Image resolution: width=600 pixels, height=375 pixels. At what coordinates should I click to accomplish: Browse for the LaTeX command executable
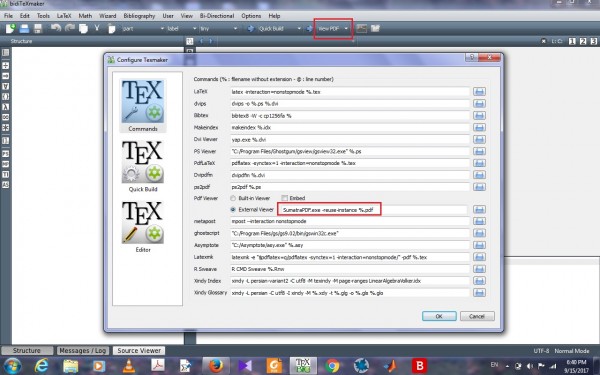click(x=479, y=91)
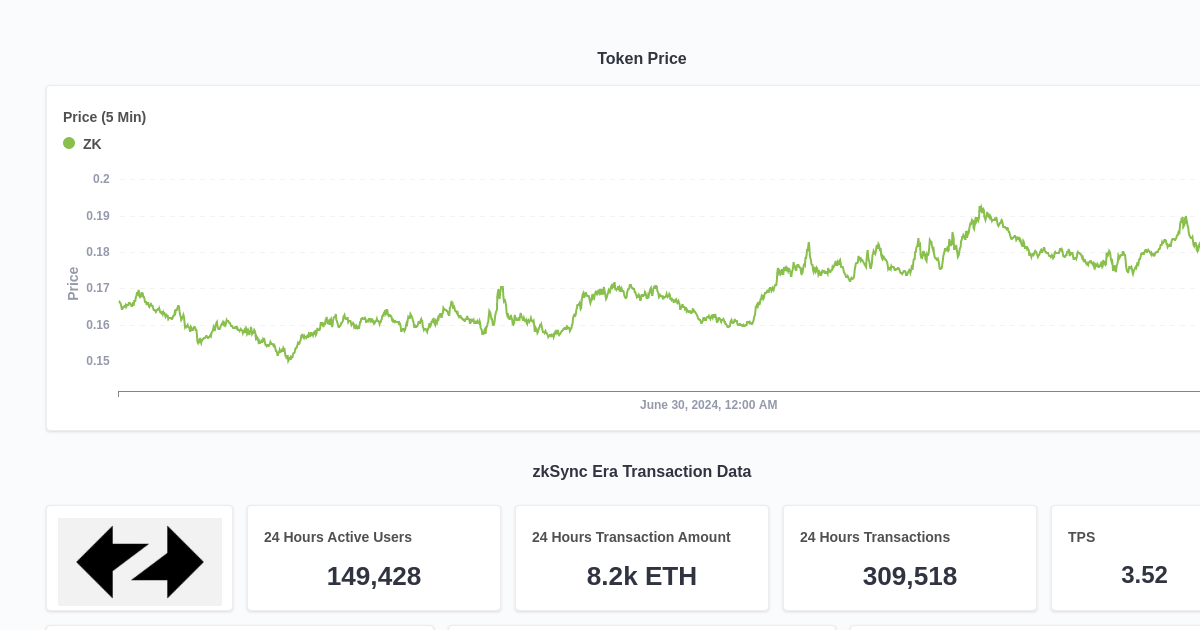
Task: Open the 24 Hours Transactions stat card
Action: point(910,557)
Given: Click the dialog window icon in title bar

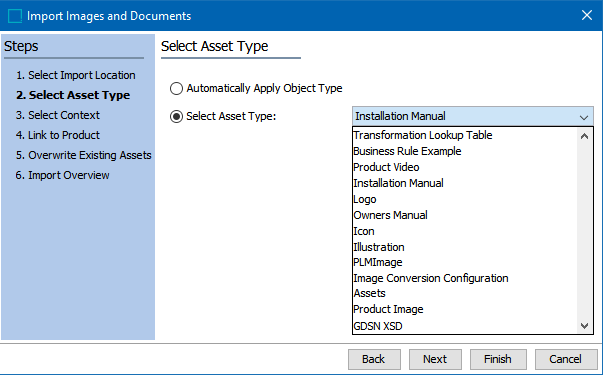Looking at the screenshot, I should (15, 16).
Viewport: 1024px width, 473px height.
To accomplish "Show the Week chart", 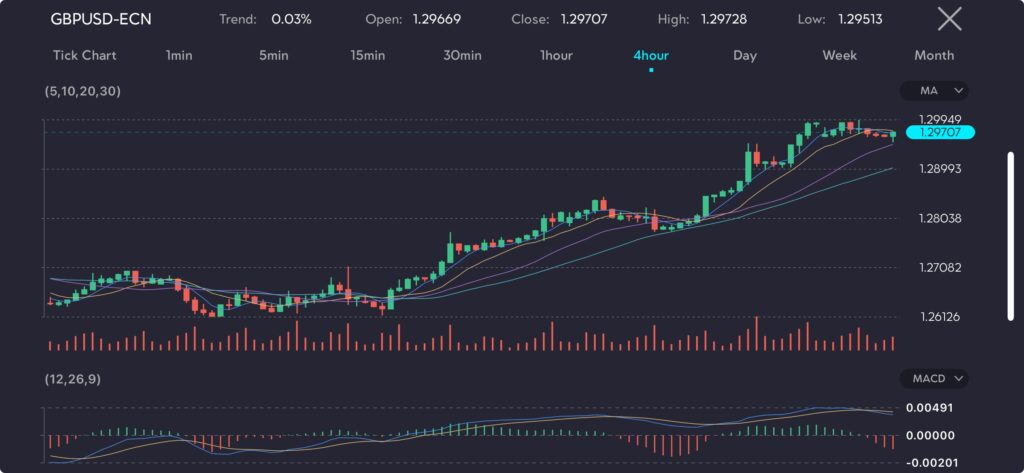I will click(x=839, y=55).
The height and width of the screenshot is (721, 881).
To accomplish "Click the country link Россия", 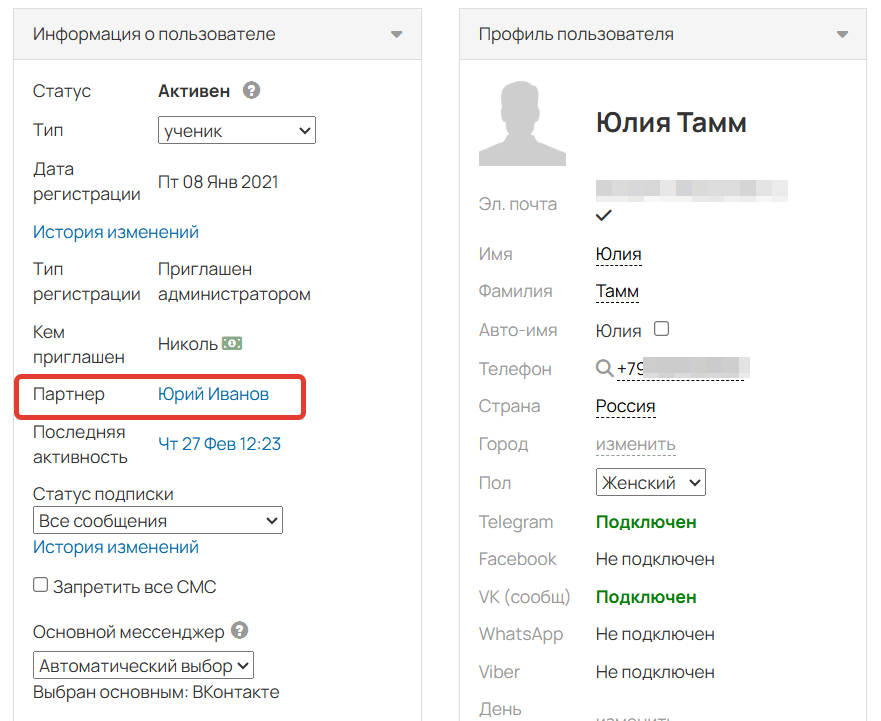I will 625,406.
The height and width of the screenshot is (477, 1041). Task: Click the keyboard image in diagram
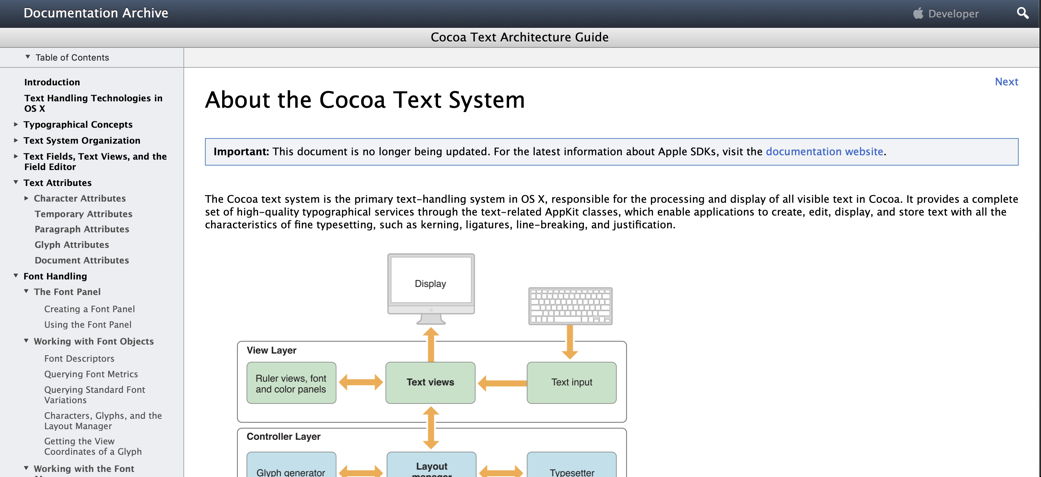pos(569,306)
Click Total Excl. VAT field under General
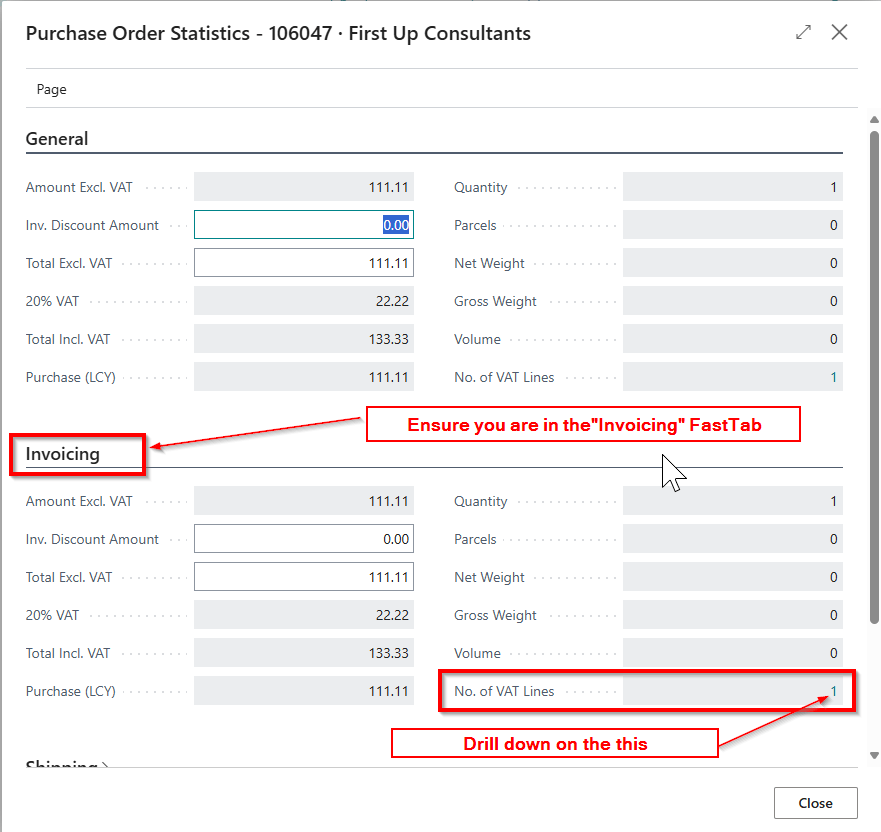The width and height of the screenshot is (881, 832). [x=303, y=263]
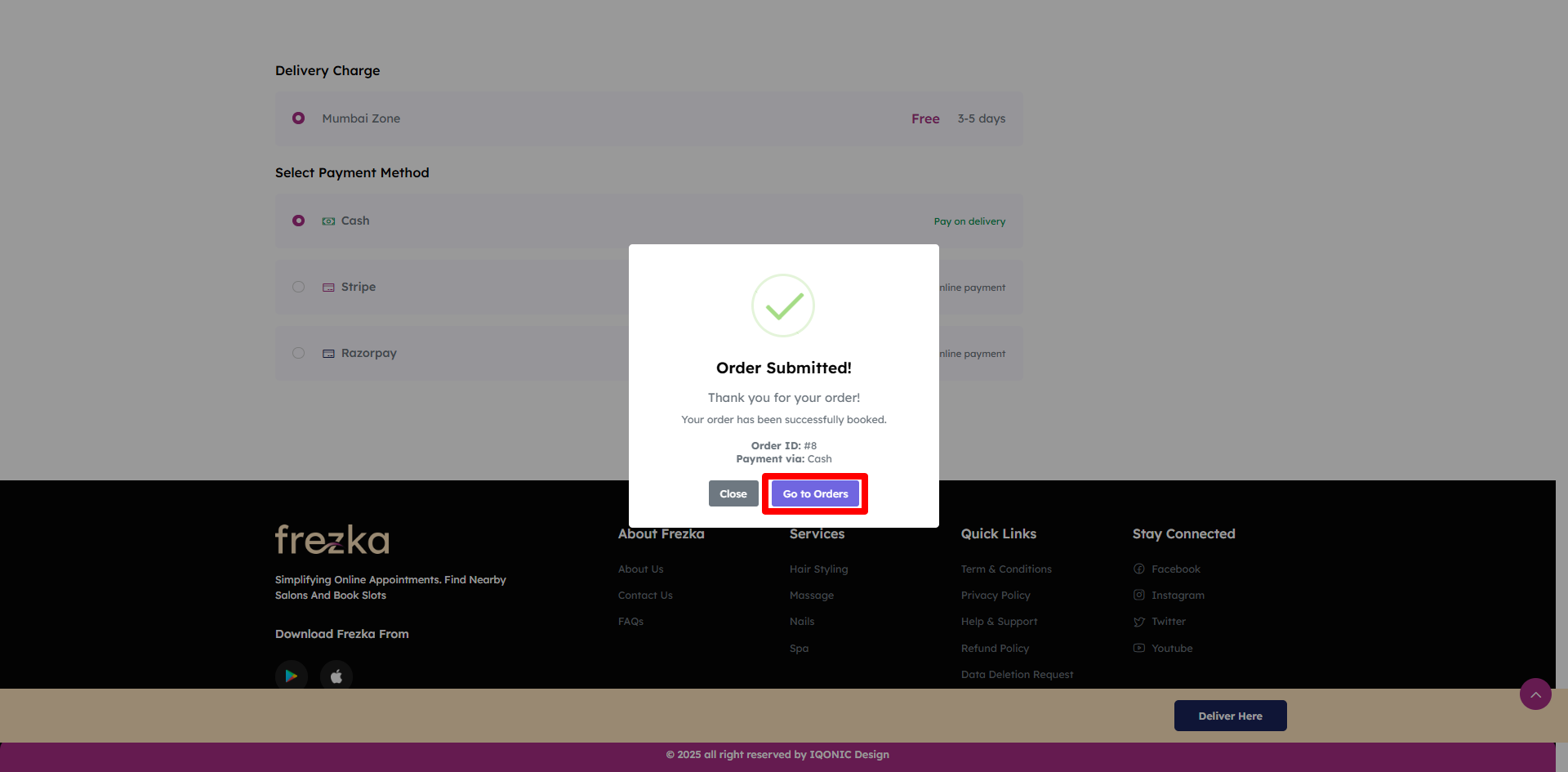Viewport: 1568px width, 772px height.
Task: Go to Orders from the confirmation dialog
Action: [815, 494]
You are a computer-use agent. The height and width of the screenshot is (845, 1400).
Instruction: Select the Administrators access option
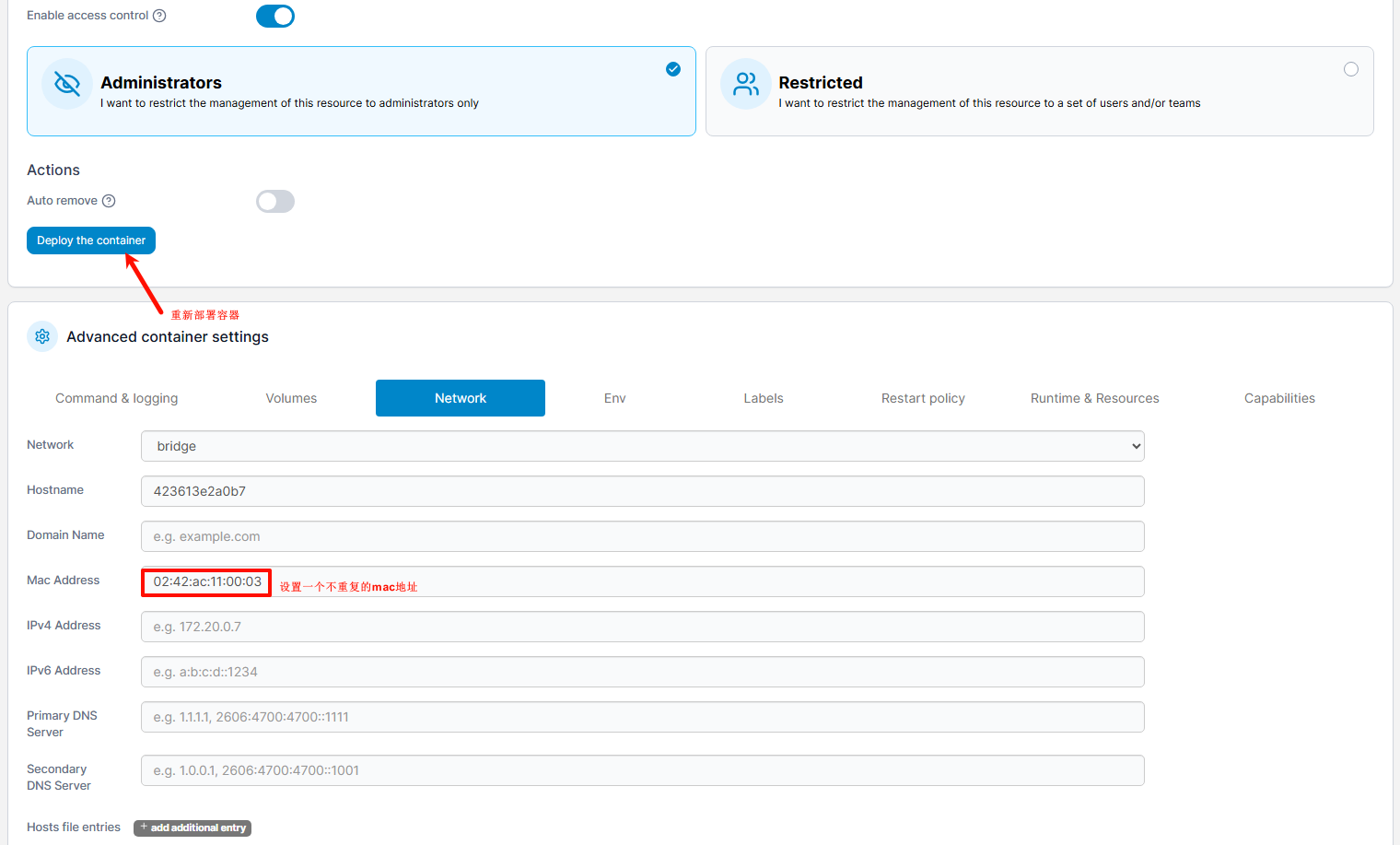pyautogui.click(x=673, y=69)
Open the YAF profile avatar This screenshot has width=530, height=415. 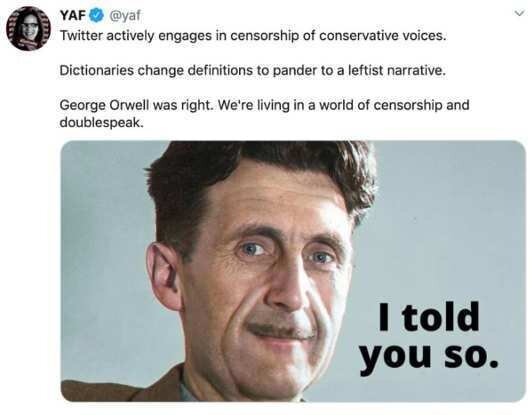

◆ ◆ ◆ ◆

● **What to work on**: Give again, word for word, the line containing "Instruction: Select the" and every line after it to the end of the records; leave out the pictures.

● **Answer box**:
Instruction: Select the Administrators access option
pyautogui.click(x=673, y=69)
Open the YAF profile avatar This screenshot has width=530, height=415. 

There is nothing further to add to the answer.